## What needs to be done
Your answer is a copy of every line in the records where "element" appears.

*** Record set ***

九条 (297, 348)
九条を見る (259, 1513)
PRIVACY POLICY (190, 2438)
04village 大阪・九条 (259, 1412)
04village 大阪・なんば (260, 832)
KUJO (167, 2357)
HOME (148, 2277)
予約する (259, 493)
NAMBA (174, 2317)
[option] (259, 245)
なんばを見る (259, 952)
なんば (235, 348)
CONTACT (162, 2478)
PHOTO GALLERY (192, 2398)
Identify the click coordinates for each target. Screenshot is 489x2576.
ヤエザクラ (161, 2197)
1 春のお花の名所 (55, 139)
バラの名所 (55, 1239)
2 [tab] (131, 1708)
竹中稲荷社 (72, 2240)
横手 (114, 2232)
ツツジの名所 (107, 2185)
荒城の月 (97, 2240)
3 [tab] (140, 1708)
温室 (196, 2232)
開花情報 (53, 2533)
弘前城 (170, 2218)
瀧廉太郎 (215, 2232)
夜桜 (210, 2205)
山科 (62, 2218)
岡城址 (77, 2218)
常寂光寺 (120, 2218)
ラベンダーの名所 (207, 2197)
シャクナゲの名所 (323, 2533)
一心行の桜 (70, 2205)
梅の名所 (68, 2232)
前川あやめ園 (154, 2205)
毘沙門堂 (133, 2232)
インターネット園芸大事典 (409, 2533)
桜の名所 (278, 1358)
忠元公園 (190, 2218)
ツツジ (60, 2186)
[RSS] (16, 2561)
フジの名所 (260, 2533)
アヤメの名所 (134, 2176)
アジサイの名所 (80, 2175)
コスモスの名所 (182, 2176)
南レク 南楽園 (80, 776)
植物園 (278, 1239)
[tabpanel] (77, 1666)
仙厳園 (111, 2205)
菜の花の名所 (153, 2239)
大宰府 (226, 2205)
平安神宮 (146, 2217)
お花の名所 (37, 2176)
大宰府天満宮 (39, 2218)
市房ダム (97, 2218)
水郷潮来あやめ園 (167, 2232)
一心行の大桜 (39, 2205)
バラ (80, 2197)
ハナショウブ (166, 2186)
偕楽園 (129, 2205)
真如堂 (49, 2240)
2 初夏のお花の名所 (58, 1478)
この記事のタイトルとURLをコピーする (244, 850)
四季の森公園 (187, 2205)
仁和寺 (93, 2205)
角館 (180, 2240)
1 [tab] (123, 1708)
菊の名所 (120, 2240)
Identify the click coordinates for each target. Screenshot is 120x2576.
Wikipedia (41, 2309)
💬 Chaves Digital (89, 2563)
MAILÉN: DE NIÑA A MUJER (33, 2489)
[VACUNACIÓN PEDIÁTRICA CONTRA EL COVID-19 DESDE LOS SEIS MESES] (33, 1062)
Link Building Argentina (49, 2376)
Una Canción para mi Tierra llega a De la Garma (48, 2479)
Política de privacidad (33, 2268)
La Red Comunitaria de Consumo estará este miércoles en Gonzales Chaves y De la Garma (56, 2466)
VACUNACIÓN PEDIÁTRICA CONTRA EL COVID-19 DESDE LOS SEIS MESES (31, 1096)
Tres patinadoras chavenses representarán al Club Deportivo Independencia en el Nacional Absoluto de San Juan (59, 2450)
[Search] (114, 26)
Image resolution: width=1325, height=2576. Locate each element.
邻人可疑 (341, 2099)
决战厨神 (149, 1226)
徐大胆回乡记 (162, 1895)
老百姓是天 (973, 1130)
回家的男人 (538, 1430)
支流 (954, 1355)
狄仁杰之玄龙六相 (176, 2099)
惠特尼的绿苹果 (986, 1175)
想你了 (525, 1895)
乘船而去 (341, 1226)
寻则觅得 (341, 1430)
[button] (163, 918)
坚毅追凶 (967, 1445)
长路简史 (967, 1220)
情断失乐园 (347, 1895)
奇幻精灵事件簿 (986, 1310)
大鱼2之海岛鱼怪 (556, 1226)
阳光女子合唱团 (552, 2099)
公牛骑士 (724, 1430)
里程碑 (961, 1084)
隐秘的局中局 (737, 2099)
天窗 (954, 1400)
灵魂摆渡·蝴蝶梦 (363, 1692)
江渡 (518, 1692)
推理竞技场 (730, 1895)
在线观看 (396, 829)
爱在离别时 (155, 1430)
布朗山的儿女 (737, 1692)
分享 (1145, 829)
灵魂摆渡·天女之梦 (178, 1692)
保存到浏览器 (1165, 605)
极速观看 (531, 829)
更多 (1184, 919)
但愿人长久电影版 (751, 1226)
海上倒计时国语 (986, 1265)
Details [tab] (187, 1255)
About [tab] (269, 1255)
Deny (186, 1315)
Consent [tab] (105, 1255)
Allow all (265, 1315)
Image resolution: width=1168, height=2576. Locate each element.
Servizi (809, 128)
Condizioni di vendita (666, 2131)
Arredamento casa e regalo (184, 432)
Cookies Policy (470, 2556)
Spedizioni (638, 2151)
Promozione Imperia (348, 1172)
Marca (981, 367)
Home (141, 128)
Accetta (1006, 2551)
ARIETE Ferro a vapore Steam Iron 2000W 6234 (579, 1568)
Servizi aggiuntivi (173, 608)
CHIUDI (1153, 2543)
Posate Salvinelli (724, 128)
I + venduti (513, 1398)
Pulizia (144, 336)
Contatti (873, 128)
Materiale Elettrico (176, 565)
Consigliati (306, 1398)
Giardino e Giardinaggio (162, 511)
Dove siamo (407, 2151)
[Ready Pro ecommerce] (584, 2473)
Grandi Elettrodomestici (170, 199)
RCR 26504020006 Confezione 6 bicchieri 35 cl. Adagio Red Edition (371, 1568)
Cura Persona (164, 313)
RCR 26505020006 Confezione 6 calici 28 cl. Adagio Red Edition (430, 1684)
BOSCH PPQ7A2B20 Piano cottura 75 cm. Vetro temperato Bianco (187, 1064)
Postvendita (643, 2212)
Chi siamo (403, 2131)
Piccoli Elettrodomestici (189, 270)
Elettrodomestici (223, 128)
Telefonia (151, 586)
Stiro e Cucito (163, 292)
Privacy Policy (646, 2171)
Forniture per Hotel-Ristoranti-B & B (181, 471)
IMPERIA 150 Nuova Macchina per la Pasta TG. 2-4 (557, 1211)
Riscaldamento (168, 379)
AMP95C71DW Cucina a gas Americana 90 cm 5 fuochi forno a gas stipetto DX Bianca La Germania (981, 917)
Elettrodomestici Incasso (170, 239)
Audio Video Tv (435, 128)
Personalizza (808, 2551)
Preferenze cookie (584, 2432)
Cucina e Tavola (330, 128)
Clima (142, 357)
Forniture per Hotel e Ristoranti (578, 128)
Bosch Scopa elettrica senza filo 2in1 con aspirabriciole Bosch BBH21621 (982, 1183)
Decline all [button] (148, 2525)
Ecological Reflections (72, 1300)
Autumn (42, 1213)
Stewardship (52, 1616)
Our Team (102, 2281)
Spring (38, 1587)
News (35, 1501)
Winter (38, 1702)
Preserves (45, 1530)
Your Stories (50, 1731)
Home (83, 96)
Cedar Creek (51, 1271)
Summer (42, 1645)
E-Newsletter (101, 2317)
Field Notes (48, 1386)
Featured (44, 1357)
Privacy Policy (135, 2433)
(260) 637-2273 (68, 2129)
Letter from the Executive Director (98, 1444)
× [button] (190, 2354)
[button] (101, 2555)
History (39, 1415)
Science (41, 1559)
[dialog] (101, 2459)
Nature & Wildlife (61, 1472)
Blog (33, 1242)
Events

***

## Solution to this exercise
Image resolution: width=1325, height=2576. Locate each element.
Image resolution: width=1168, height=2576. Locate each element.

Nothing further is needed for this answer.